We Broke Up To Build A Friendship

Q.

I met a woman at the end of 2015 and it was an instant connection for both of us. She came over almost every weekend and we just cuddled, kissed, and watched movies. I even introduced her to my son. Everything was going great, and then all of a sudden she said she felt we were going too fast. I had to agree.

She had gone to church that day and felt the service was speaking to her. It was about how strong, lasting relationships come from solid foundations of friendship. We felt that we rushed into a relationship and really didn’t form a foundation of friendship, so we agreed to take a step back and work on our friendship – a.k.a. we broke up around on Valentine’s Day. It’s difficult and it hurts me more than I thought it would.

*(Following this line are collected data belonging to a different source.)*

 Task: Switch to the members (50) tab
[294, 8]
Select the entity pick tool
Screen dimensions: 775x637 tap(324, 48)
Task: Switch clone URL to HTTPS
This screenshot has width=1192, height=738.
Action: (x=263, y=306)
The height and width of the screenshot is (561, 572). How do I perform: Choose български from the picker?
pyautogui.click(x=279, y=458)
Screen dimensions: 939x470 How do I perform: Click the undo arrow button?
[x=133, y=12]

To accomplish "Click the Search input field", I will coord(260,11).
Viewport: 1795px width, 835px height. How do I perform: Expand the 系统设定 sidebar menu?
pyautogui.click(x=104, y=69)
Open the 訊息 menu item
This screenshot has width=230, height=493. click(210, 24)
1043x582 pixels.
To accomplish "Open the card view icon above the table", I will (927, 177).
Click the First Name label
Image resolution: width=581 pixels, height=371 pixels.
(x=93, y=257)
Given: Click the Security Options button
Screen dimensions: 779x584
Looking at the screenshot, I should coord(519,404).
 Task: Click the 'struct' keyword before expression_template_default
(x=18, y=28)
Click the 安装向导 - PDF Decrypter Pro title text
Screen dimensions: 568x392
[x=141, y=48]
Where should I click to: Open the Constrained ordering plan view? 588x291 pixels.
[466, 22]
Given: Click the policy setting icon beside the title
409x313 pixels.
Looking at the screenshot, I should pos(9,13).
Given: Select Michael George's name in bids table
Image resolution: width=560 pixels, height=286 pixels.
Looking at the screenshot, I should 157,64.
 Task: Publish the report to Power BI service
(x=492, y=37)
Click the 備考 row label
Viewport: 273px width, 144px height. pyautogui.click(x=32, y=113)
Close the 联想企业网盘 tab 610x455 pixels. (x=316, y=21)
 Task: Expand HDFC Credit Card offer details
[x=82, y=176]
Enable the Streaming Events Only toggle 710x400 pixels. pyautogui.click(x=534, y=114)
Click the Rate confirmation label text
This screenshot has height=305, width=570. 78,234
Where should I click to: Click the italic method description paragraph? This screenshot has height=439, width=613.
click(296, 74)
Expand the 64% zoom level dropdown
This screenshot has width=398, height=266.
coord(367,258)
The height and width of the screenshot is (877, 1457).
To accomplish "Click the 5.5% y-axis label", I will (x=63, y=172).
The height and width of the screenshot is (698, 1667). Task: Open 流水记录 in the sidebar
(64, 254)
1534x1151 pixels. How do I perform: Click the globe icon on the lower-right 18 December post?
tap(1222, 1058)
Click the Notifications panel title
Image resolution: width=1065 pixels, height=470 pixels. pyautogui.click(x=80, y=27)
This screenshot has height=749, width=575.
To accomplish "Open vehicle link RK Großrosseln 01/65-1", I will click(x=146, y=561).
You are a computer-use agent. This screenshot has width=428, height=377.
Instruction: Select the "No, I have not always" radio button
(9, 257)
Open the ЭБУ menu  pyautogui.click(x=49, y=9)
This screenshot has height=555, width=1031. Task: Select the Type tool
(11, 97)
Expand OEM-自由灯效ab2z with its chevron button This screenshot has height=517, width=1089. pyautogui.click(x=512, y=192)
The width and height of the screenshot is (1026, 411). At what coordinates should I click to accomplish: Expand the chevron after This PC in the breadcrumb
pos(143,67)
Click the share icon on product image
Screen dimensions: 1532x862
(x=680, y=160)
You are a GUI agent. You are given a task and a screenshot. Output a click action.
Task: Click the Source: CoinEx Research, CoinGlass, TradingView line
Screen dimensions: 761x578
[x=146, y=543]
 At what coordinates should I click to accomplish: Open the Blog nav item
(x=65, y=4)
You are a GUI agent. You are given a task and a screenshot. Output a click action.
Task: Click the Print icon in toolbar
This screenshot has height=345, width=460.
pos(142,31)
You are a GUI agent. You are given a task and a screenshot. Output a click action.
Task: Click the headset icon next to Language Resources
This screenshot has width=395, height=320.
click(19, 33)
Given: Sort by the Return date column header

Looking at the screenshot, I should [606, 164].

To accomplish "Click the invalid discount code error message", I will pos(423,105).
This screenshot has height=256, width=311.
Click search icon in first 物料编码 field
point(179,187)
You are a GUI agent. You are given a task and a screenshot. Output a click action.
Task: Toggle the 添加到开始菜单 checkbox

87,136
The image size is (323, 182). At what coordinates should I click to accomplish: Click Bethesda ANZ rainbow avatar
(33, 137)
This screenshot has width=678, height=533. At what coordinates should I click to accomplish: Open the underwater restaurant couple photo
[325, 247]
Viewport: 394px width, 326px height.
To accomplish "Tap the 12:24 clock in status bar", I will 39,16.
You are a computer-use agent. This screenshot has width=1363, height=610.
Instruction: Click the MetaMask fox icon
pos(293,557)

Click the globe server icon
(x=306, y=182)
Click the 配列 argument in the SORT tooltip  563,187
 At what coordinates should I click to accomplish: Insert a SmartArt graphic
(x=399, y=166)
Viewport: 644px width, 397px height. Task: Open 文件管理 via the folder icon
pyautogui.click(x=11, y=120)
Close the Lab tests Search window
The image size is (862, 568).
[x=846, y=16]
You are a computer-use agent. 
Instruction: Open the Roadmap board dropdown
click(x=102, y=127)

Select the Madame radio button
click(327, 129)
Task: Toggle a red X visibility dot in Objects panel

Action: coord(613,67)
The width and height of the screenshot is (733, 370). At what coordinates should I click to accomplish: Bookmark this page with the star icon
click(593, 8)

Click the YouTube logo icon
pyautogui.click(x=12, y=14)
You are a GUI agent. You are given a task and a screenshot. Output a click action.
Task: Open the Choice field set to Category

Things have changed a lot since we took a step back. Some days it seems that she does want to get back together with me, but others not so much. She is a VERY independent woman. She came out when she was 27 (she’s 30 now). Her first girlfriend broke her heart. She has days where she just wants to jump back into our relationship, but other days it doesn’t seem like she’s interested at all and is pushing the point that she’s independent, saying she doesn’t know if she’s meant for relationships. She says she’s in a funk.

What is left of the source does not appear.